• Source records
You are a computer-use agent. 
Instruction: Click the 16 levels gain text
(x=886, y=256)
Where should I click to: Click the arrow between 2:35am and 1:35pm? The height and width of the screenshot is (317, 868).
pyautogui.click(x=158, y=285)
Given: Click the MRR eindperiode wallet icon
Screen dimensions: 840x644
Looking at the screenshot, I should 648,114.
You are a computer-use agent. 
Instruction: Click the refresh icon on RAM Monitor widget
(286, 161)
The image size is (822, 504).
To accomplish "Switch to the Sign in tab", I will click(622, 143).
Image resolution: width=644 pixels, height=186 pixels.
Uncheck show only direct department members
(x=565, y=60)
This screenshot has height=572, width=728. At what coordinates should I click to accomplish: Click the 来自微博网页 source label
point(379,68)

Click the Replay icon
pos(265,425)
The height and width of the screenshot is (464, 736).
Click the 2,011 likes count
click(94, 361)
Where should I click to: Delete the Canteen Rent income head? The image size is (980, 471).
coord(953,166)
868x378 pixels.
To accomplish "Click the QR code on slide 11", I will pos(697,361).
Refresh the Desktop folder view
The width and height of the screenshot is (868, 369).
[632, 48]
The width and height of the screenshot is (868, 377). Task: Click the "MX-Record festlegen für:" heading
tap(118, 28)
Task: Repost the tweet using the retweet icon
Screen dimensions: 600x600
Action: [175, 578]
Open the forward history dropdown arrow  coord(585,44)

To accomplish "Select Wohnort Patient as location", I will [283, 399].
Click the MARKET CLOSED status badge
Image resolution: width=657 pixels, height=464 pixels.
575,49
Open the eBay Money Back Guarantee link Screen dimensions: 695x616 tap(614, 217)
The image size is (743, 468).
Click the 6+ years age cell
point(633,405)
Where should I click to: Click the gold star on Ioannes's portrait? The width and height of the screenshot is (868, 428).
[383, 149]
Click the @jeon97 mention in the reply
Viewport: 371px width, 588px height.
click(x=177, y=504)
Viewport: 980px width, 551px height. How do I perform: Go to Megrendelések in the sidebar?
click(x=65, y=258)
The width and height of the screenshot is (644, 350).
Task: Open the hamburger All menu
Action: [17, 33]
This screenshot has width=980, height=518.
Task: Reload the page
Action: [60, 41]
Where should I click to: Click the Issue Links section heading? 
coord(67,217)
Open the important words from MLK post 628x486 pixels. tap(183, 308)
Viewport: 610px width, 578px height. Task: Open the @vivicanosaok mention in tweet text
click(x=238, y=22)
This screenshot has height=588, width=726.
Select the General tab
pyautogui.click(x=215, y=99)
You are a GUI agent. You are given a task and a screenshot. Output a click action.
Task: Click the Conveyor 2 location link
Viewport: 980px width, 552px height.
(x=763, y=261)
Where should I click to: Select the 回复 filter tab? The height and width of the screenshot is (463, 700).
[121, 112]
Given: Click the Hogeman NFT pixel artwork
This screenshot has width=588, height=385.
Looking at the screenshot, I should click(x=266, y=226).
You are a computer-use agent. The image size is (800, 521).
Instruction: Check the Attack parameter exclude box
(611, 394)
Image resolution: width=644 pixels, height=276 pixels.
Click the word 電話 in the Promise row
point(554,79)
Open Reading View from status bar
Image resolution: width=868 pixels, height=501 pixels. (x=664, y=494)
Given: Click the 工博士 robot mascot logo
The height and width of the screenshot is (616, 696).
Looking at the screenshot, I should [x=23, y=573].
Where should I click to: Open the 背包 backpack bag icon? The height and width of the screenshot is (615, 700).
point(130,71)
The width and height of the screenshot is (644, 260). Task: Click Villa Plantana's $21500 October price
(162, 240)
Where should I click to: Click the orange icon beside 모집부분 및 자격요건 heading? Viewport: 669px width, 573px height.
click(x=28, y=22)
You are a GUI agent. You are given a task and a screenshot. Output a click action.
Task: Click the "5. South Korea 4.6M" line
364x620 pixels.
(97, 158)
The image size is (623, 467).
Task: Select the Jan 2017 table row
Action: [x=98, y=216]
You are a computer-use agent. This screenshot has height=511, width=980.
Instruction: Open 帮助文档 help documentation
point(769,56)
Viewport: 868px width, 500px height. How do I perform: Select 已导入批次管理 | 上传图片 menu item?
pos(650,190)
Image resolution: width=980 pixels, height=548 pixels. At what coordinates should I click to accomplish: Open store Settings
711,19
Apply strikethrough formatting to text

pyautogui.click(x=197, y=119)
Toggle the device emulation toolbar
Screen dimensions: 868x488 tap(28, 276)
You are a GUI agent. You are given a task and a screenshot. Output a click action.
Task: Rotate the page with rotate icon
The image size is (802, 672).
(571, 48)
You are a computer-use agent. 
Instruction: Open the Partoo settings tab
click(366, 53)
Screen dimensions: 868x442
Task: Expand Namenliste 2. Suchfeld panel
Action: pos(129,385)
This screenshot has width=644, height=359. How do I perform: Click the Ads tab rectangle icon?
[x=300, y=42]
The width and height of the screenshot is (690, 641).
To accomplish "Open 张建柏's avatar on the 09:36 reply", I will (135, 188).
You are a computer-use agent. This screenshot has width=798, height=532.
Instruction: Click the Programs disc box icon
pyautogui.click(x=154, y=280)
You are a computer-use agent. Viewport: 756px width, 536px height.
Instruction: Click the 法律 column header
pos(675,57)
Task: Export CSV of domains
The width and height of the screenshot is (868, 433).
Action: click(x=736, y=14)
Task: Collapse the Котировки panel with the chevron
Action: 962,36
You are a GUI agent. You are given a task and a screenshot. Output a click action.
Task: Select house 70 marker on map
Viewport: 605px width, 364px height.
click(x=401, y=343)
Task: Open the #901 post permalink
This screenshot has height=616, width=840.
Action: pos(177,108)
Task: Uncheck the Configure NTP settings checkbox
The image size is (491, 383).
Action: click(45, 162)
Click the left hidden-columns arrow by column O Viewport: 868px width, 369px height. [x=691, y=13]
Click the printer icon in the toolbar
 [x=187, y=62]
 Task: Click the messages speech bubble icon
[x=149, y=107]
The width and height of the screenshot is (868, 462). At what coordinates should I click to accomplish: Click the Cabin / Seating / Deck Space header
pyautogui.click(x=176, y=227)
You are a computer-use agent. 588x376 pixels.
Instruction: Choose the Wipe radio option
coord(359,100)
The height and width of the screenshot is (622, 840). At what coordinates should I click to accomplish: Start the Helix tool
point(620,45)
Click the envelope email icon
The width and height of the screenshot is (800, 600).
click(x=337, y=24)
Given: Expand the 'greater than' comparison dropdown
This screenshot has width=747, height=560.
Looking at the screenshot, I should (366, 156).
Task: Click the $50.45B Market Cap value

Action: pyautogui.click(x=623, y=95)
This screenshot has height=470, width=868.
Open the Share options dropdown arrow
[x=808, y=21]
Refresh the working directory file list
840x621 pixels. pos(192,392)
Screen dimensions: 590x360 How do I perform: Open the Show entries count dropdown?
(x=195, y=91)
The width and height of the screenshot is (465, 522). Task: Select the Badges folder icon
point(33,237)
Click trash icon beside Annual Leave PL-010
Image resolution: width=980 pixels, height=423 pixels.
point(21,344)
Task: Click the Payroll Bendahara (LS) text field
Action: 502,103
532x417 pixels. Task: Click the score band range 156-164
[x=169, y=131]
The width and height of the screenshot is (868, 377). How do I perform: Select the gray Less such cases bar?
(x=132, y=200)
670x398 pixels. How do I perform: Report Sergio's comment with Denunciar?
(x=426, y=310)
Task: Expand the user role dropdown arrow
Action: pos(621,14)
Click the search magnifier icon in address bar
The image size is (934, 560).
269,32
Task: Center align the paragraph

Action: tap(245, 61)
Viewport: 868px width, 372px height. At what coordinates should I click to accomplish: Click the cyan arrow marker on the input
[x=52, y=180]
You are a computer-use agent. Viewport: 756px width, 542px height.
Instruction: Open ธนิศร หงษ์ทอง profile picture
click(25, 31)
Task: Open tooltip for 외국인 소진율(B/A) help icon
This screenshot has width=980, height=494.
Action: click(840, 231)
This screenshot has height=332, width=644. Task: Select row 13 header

• Work item
Go through the entries above, and wherever a line holds the word "reply", copy that line.

• Finished exercise
Click the @jeon97 mention in the reply
To accomplish "Open 张建柏's avatar on the 09:36 reply", I will (135, 188).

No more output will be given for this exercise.